## EXERCISE PROMPT
Write out every line of the data below exactly as given.

(DATA TO EXAMINE Opens)

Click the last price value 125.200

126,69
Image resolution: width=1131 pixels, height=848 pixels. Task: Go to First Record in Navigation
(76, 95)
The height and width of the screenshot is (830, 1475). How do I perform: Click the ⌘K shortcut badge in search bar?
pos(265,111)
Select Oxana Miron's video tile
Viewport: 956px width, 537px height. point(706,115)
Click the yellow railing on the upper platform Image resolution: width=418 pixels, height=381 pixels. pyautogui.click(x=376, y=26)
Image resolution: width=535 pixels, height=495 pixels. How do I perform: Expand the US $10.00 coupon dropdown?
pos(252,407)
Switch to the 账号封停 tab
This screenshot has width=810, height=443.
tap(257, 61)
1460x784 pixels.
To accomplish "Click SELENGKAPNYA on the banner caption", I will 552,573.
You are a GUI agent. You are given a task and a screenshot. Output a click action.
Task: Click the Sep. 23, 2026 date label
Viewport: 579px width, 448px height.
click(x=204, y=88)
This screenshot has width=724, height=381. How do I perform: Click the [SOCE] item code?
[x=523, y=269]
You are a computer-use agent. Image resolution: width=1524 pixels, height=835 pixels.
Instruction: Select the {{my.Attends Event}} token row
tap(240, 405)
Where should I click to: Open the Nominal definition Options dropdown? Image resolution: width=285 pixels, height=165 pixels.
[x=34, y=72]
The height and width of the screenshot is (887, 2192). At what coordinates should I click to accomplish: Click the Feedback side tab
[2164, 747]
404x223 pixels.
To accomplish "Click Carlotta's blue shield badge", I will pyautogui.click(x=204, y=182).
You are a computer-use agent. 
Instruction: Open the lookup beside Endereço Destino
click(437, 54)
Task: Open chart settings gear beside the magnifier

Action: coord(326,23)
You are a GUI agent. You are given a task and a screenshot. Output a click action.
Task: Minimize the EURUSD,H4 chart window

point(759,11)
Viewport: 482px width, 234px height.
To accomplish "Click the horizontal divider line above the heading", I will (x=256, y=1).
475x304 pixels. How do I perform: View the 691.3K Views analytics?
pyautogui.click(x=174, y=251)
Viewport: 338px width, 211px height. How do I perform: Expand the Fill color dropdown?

(DATA TO EXAMINE Closes)

## FINAL ANSWER
Click the last price value 125.200

126,69
Image resolution: width=1131 pixels, height=848 pixels. Task: Go to First Record in Navigation
(76, 95)
The height and width of the screenshot is (830, 1475). How do I perform: Click the ⌘K shortcut badge in search bar?
pos(265,111)
Select Oxana Miron's video tile
Viewport: 956px width, 537px height. point(706,115)
Click the yellow railing on the upper platform Image resolution: width=418 pixels, height=381 pixels. pyautogui.click(x=376, y=26)
Image resolution: width=535 pixels, height=495 pixels. How do I perform: Expand the US $10.00 coupon dropdown?
pos(252,407)
Switch to the 账号封停 tab
This screenshot has width=810, height=443.
tap(257, 61)
1460x784 pixels.
To accomplish "Click SELENGKAPNYA on the banner caption", I will 552,573.
You are a GUI agent. You are given a task and a screenshot. Output a click action.
Task: Click the Sep. 23, 2026 date label
Viewport: 579px width, 448px height.
click(x=204, y=88)
This screenshot has width=724, height=381. How do I perform: Click the [SOCE] item code?
[x=523, y=269]
You are a computer-use agent. Image resolution: width=1524 pixels, height=835 pixels.
Instruction: Select the {{my.Attends Event}} token row
tap(240, 405)
Where should I click to: Open the Nominal definition Options dropdown? Image resolution: width=285 pixels, height=165 pixels.
[x=34, y=72]
The height and width of the screenshot is (887, 2192). At what coordinates should I click to accomplish: Click the Feedback side tab
[2164, 747]
404x223 pixels.
To accomplish "Click Carlotta's blue shield badge", I will pyautogui.click(x=204, y=182).
You are a computer-use agent. 
Instruction: Open the lookup beside Endereço Destino
click(437, 54)
Task: Open chart settings gear beside the magnifier

Action: coord(326,23)
You are a GUI agent. You are given a task and a screenshot. Output a click action.
Task: Minimize the EURUSD,H4 chart window

point(759,11)
Viewport: 482px width, 234px height.
To accomplish "Click the horizontal divider line above the heading", I will (x=256, y=1).
475x304 pixels. How do I perform: View the 691.3K Views analytics?
pyautogui.click(x=174, y=251)
Viewport: 338px width, 211px height. How do I perform: Expand the Fill color dropdown?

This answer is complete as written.